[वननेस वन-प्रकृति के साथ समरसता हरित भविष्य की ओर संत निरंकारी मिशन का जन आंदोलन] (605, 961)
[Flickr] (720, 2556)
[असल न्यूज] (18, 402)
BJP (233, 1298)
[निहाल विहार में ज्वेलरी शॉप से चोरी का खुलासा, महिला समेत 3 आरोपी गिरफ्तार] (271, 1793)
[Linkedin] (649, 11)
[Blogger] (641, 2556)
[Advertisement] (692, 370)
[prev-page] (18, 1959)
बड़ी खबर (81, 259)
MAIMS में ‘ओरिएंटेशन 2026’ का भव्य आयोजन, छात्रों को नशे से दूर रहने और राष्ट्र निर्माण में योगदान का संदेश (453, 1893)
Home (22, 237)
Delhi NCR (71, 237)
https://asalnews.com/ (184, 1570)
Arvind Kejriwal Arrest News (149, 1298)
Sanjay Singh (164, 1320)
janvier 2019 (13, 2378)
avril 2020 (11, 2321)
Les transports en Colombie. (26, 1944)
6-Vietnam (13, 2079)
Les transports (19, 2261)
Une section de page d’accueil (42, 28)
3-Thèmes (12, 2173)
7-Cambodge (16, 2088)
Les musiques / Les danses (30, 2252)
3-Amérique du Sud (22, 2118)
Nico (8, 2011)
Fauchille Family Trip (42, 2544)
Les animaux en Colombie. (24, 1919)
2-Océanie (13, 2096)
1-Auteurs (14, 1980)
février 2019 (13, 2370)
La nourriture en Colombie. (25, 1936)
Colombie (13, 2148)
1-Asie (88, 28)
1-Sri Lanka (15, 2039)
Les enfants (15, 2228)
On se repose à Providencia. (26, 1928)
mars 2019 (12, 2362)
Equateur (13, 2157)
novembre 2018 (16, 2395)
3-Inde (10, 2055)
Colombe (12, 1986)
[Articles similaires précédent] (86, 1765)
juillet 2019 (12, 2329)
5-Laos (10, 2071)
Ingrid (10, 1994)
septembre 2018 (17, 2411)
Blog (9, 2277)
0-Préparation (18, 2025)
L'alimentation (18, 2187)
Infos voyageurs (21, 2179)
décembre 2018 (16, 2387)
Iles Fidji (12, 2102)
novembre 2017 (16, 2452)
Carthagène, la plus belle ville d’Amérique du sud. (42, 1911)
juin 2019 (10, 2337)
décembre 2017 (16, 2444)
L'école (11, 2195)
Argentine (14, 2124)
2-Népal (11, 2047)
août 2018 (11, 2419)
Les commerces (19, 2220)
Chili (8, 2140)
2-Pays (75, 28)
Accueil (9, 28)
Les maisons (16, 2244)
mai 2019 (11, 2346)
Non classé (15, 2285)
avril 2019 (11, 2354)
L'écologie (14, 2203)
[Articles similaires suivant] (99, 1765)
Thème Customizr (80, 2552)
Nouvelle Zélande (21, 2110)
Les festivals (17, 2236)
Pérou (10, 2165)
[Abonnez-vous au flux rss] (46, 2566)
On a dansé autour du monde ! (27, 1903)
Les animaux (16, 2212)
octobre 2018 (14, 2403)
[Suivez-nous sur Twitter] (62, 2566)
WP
▬▬▬▬▬▬▬▬▬▬
● **WORK REQUIRED**
Arrange every one of the items as a numbered list, leaving out any blank lines.

● **OUTPUT OF THE EXERCISE**
1. [वननेस वन-प्रकृति के साथ समरसता हरित भविष्य की ओर संत निरंकारी मिशन का जन आंदोलन] (605, 961)
2. [Flickr] (720, 2556)
3. [असल न्यूज] (18, 402)
4. BJP (233, 1298)
5. [निहाल विहार में ज्वेलरी शॉप से चोरी का खुलासा, महिला समेत 3 आरोपी गिरफ्तार] (271, 1793)
6. [Linkedin] (649, 11)
7. [Blogger] (641, 2556)
8. [Advertisement] (692, 370)
9. [prev-page] (18, 1959)
10. बड़ी खबर (81, 259)
11. MAIMS में ‘ओरिएंटेशन 2026’ का भव्य आयोजन, छात्रों को नशे से दूर रहने और राष्ट्र निर्माण में योगदान का संदेश (453, 1893)
12. Home (22, 237)
13. Delhi NCR (71, 237)
14. https://asalnews.com/ (184, 1570)
15. Arvind Kejriwal Arrest News (149, 1298)
16. Sanjay Singh (164, 1320)
17. janvier 2019 (13, 2378)
18. avril 2020 (11, 2321)
19. Les transports en Colombie. (26, 1944)
20. 6-Vietnam (13, 2079)
21. Les transports (19, 2261)
22. Une section de page d’accueil (42, 28)
23. 3-Thèmes (12, 2173)
24. 7-Cambodge (16, 2088)
25. Les musiques / Les danses (30, 2252)
26. 3-Amérique du Sud (22, 2118)
27. Nico (8, 2011)
28. Fauchille Family Trip (42, 2544)
29. Les animaux en Colombie. (24, 1919)
30. 2-Océanie (13, 2096)
31. 1-Auteurs (14, 1980)
32. février 2019 (13, 2370)
33. La nourriture en Colombie. (25, 1936)
34. Colombie (13, 2148)
35. 1-Asie (88, 28)
36. 1-Sri Lanka (15, 2039)
37. Les enfants (15, 2228)
38. On se repose à Providencia. (26, 1928)
39. mars 2019 (12, 2362)
40. Equateur (13, 2157)
41. novembre 2018 (16, 2395)
42. 3-Inde (10, 2055)
43. Colombe (12, 1986)
44. [Articles similaires précédent] (86, 1765)
45. juillet 2019 (12, 2329)
46. 5-Laos (10, 2071)
47. Ingrid (10, 1994)
48. septembre 2018 (17, 2411)
49. Blog (9, 2277)
50. 0-Préparation (18, 2025)
51. L'alimentation (18, 2187)
52. Infos voyageurs (21, 2179)
53. décembre 2018 (16, 2387)
54. Iles Fidji (12, 2102)
55. novembre 2017 (16, 2452)
56. Carthagène, la plus belle ville d’Amérique du sud. (42, 1911)
57. juin 2019 (10, 2337)
58. décembre 2017 (16, 2444)
59. L'école (11, 2195)
60. Argentine (14, 2124)
61. 2-Népal (11, 2047)
62. août 2018 (11, 2419)
63. Les commerces (19, 2220)
64. Chili (8, 2140)
65. 2-Pays (75, 28)
66. Accueil (9, 28)
67. Les maisons (16, 2244)
68. mai 2019 (11, 2346)
69. Non classé (15, 2285)
70. avril 2019 (11, 2354)
71. L'écologie (14, 2203)
72. [Articles similaires suivant] (99, 1765)
73. Thème Customizr (80, 2552)
74. Nouvelle Zélande (21, 2110)
75. Les festivals (17, 2236)
76. Pérou (10, 2165)
77. [Abonnez-vous au flux rss] (46, 2566)
78. On a dansé autour du monde ! (27, 1903)
79. Les animaux (16, 2212)
80. octobre 2018 (14, 2403)
81. [Suivez-nous sur Twitter] (62, 2566)
82. WP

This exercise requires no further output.